Music major Rose Nadis has been working on producing an album of original works for the past four years and it is coming to fruition as her senior project. The title of her project is “If Peter Pan Were My Barber, I Wouldn’t Tell Him to Keep Me Young.” Rose wrote the songs on the album during her high school and college years. They tell the stories of “a bad trip to the barber, a magician who just doesn’t have the guts to saw his assistant in two, and a fortune teller who quits her job to focus on the present.” Rose and her band hope to perform these songs and others in concert soon. The concert date has not yet been set.
Bird’s Milk: Masha Krichevsky
Masha, who is majoring in film and electronic arts, has created a short film based on Ukrainian folktales and Slavic culture. She chose to use 16-mm film to keep the feel of the shadows of forgotten ancestors. The film, entitled Bird’s Milk (Masha assures us that milk from a bird does not really exist), contains elements of an immature Brooklyn millennial making a documentary, a Slavic community, a medicine for melancholia, horror, and destruction.
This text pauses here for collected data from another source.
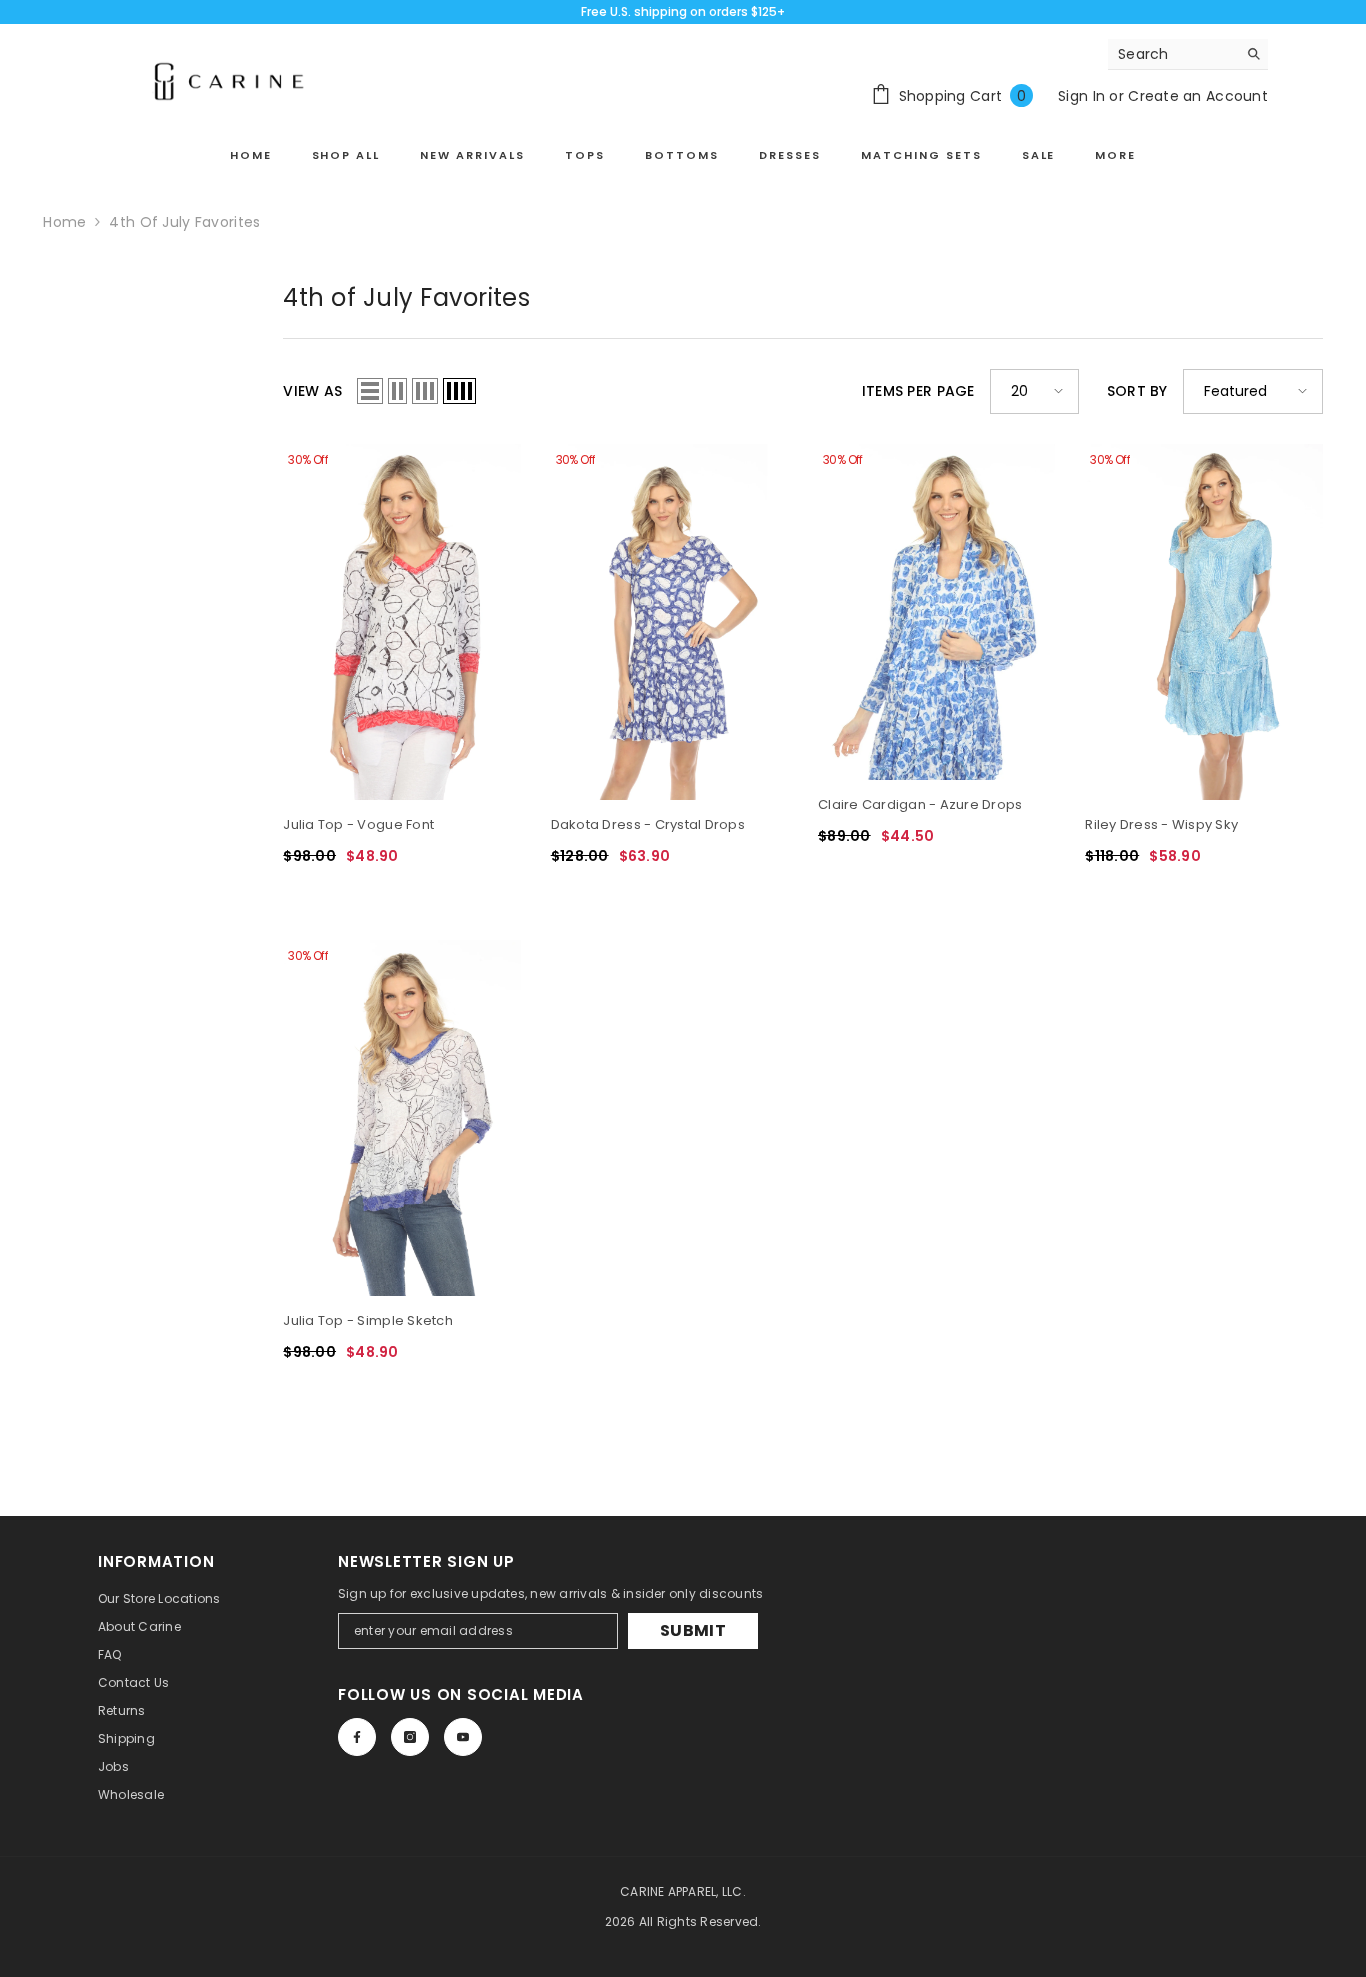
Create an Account (1198, 96)
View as (312, 391)
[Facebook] (357, 1737)
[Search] (1188, 54)
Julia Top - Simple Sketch (368, 1320)
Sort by (1137, 391)
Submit (693, 1630)
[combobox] (1172, 54)
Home (64, 222)
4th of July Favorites (184, 222)
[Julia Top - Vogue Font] (401, 622)
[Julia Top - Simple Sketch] (401, 1118)
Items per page (918, 391)
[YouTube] (463, 1737)
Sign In (1081, 96)
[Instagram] (410, 1737)
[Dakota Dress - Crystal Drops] (669, 622)
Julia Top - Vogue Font (358, 824)
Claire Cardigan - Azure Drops (920, 804)
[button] (370, 391)
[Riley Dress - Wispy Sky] (1203, 622)
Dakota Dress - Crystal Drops (648, 824)
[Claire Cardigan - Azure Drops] (936, 612)
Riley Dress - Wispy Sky (1161, 824)
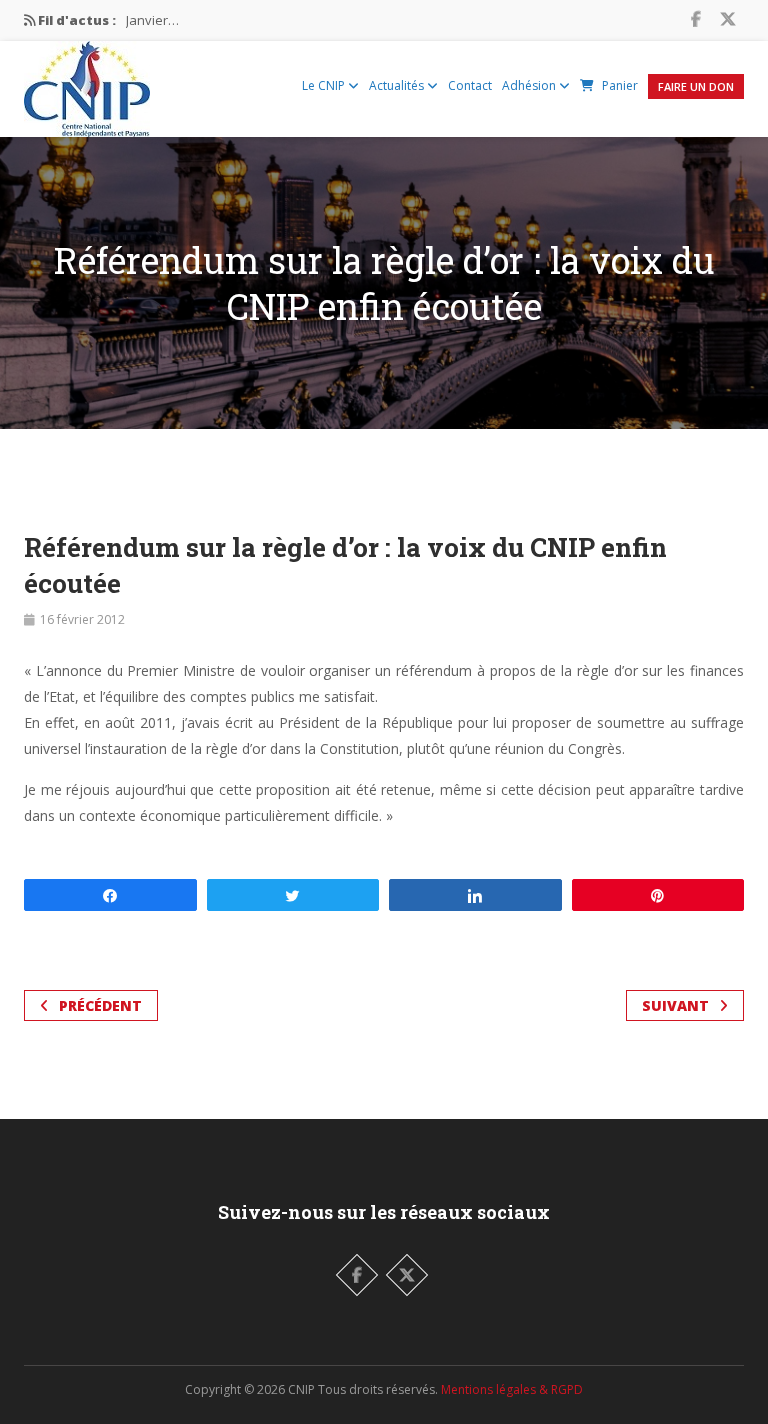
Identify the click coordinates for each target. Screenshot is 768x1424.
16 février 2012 (82, 619)
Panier (620, 85)
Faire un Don (696, 86)
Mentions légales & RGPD (512, 1389)
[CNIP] (87, 84)
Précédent (100, 1005)
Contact (470, 85)
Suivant (675, 1005)
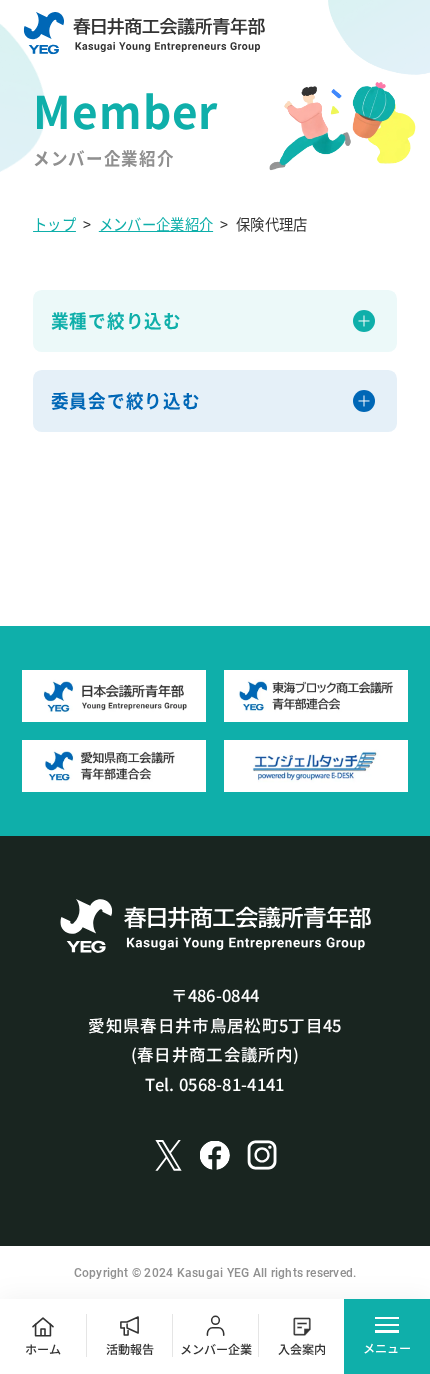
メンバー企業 (216, 1348)
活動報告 (130, 1348)
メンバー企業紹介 (156, 224)
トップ (54, 224)
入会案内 (302, 1348)
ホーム (43, 1348)
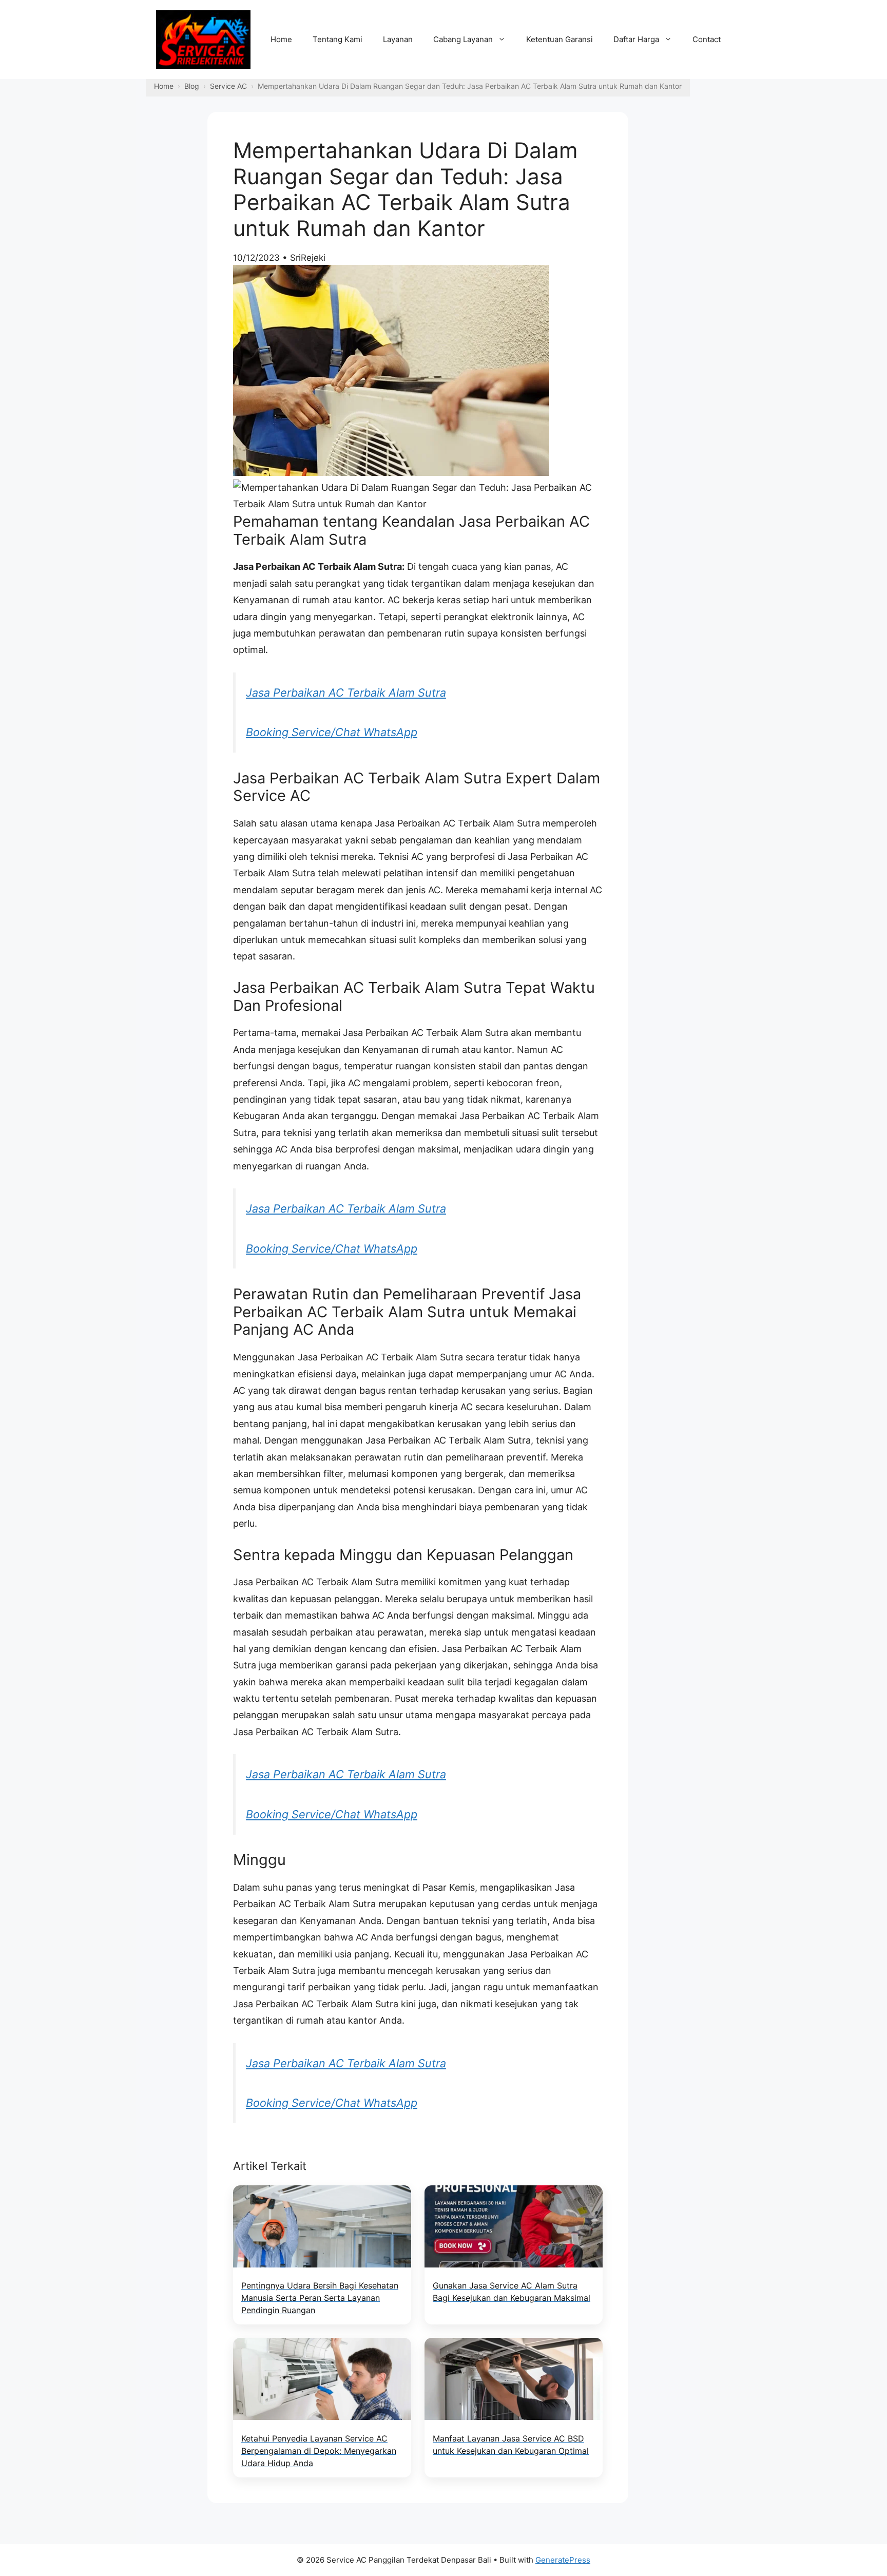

Masha sums up her film by saying it focuses on “Western medicines vs. homeopathic practices, the downfall of religious purity, and the spectacle of a community.” Her film will be screened at a black tie event on May 20th at 6:30 pm at the Milton and Sally Avery Arts Center. Masha’s parents emigrated from Ukraine in 1992. Her father is currently back in Kyiv. She phones him often but wishes he would leave Ukraine soon.
Thank Yous. . .
Each recipient expressed heartfelt thanks to Bard LLI for the scholarship support. Some said they definitely could not have completed their senior projects without the additional financial help. In return, LLI members thanked the seniors for sharing their very personal projects with us. After a brief question-and-answer session, everyone enjoyed some refreshments and the students received some goodie bags prepared by Irene Esposito, LLI Hospitality Team chair, and her crew.